RECORDS FOR THE EXERCISE:

---------------

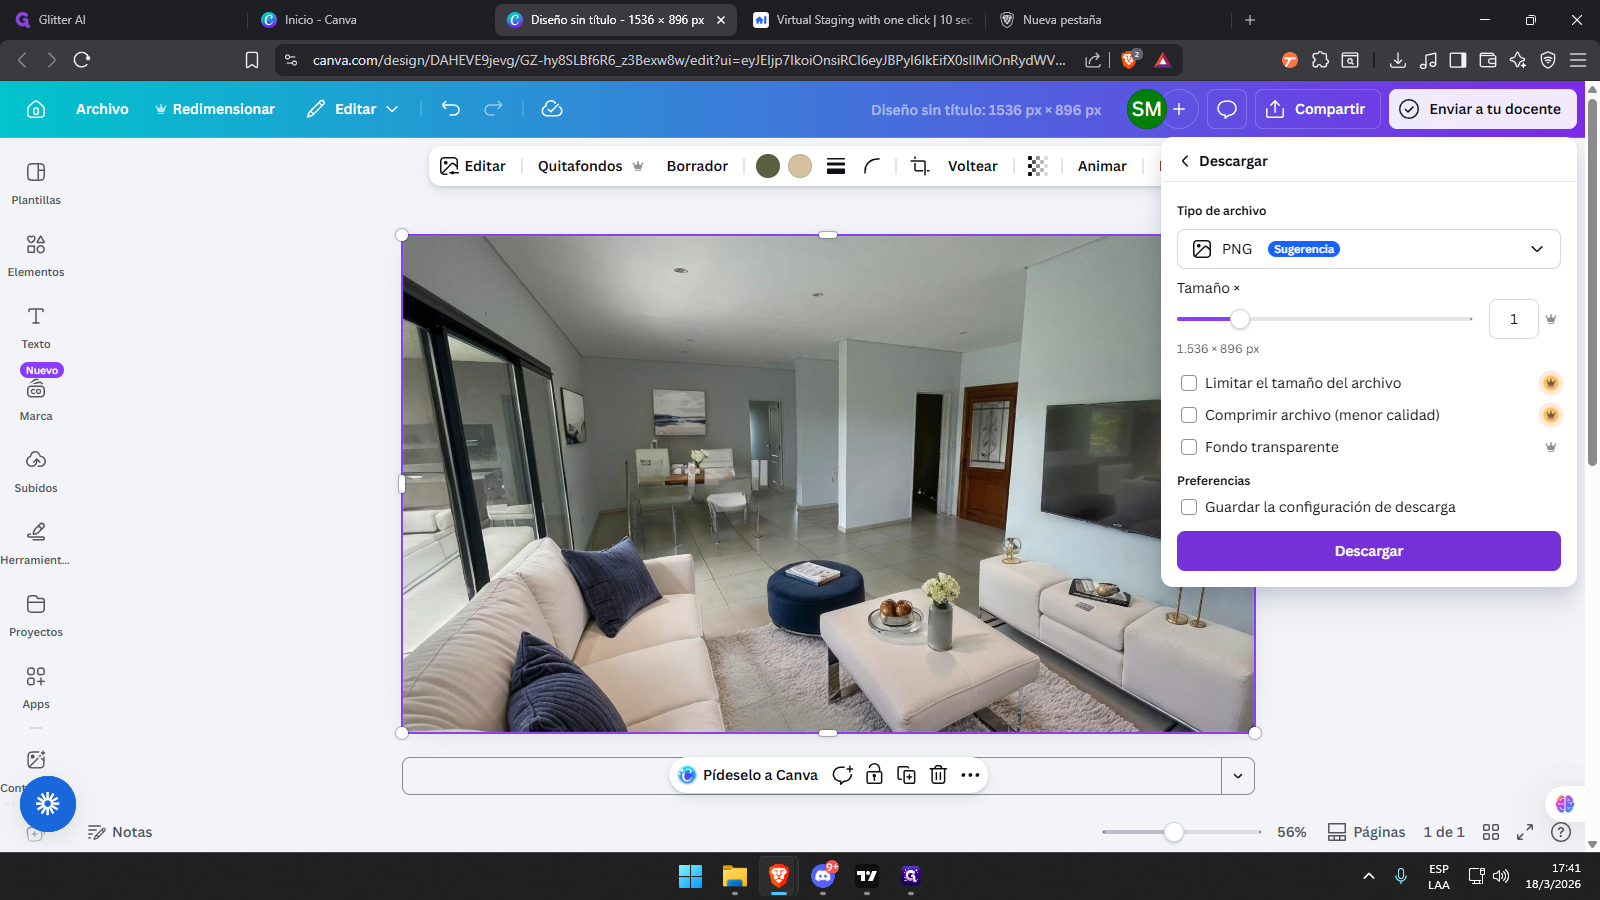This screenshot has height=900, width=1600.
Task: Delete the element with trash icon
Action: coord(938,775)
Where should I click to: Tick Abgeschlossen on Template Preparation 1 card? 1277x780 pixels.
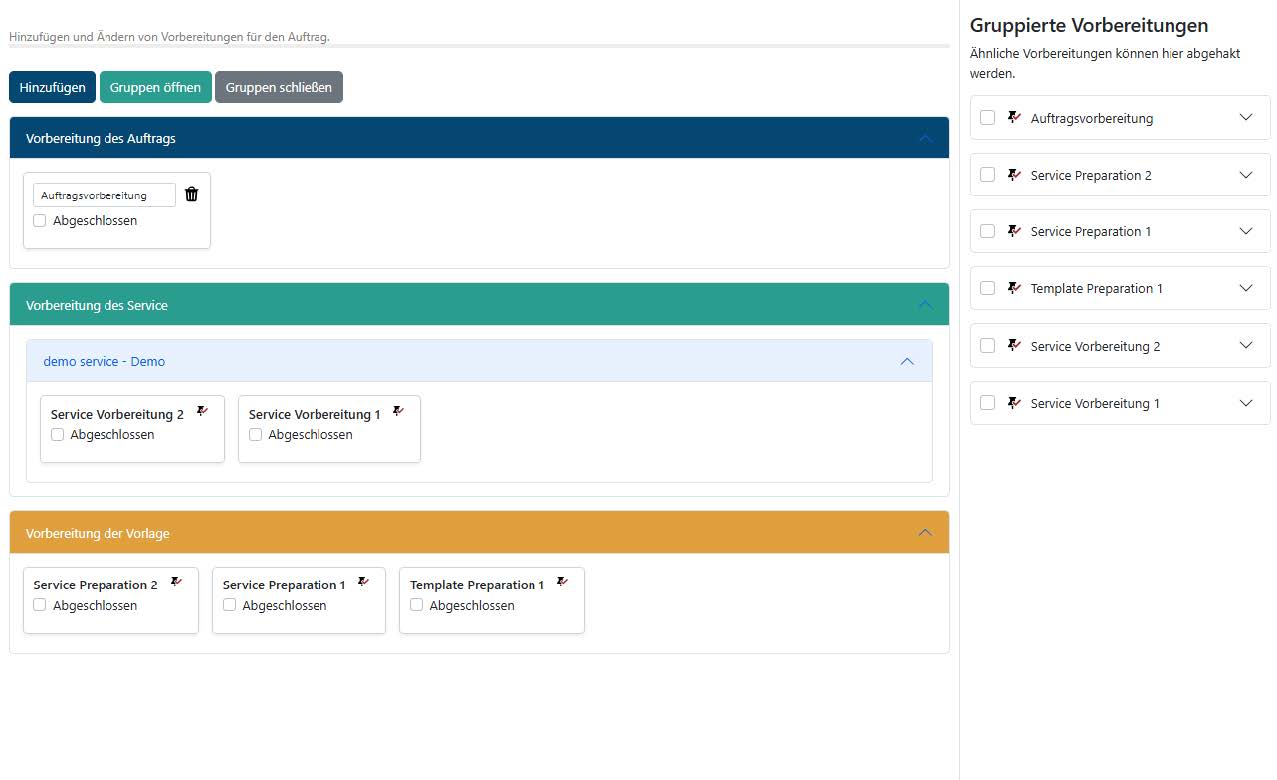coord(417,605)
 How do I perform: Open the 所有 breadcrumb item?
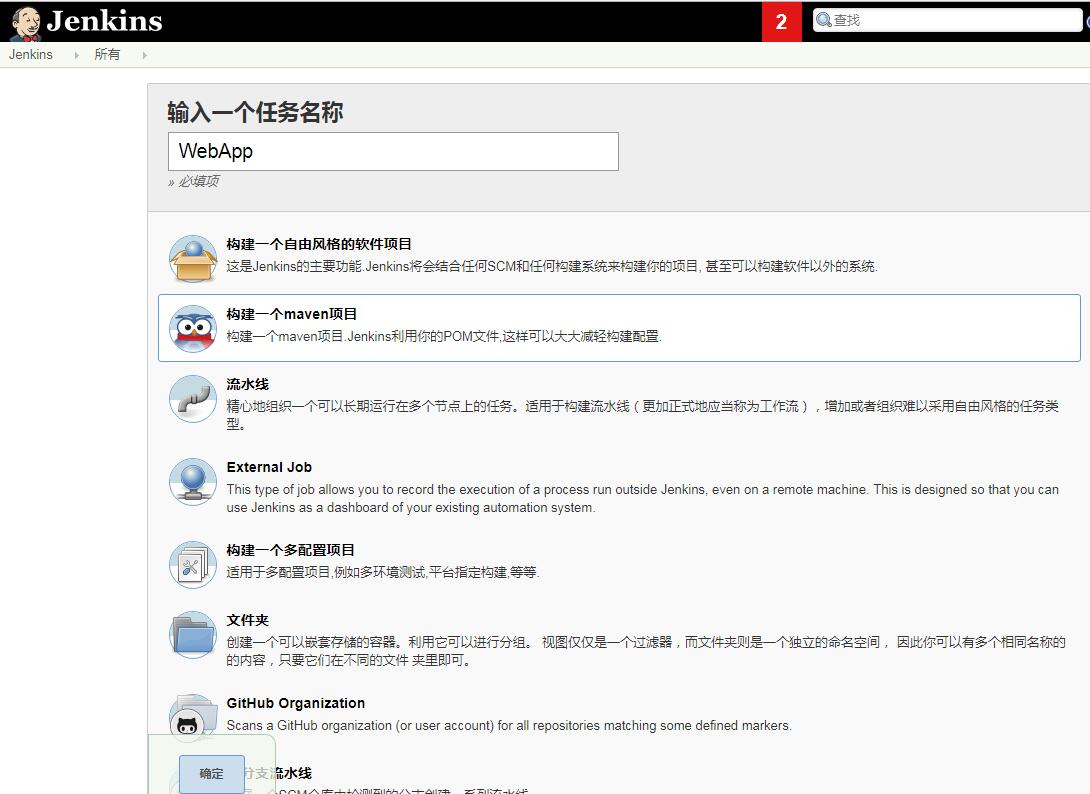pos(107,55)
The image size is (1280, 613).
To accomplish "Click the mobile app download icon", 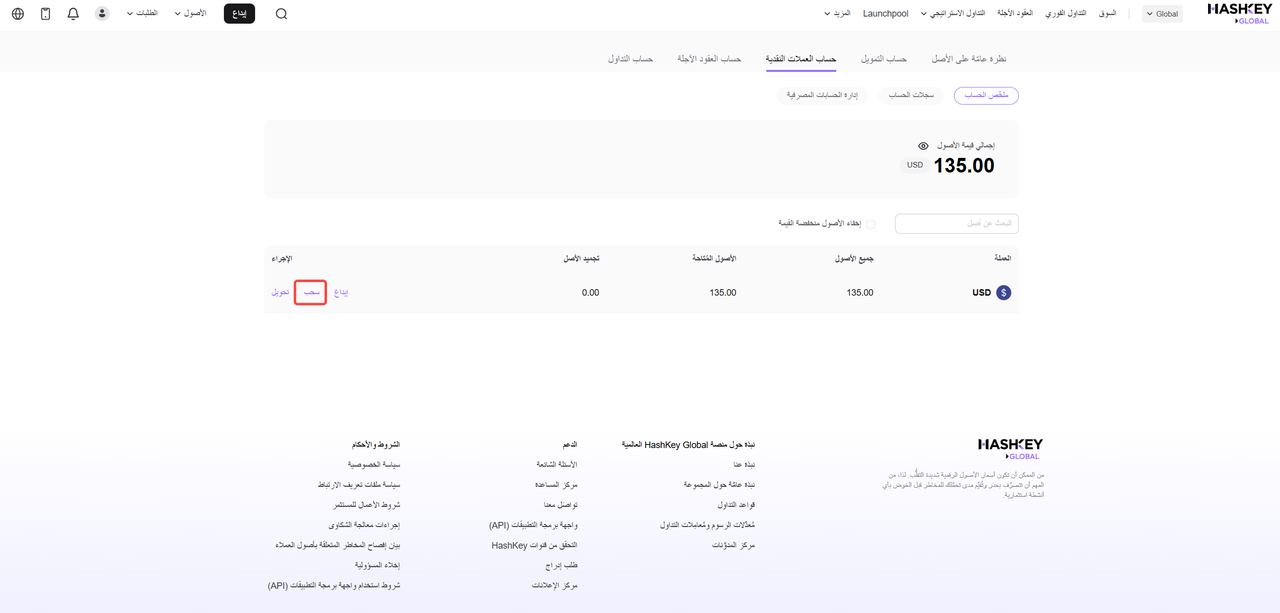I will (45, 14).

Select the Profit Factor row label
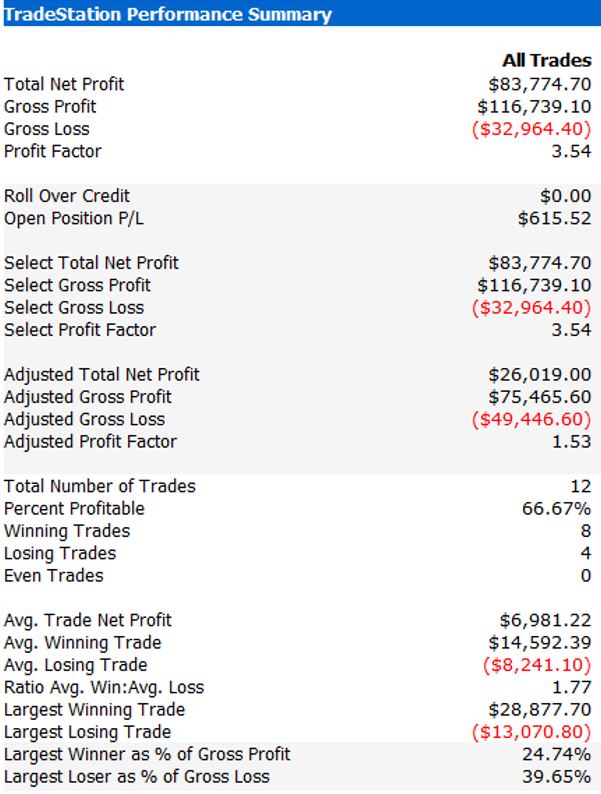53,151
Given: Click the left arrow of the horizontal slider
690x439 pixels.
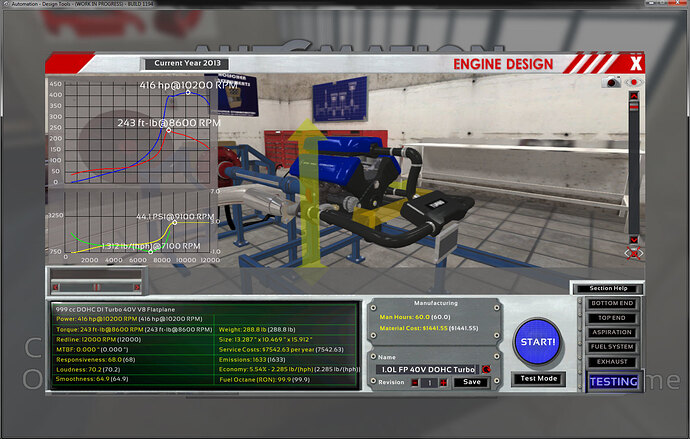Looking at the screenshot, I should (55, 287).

---------------

TASK REQUIREMENTS: All lines from the one containing "Select the Profit Factor row label" through the end of the data are to be written out exactly, with nothing added; skip the pictures.

ANSWER FOR THIS EXERCISE:
Select the Profit Factor row label
53,151
Given: Click the left arrow of the horizontal slider
690x439 pixels.
Looking at the screenshot, I should (55, 287).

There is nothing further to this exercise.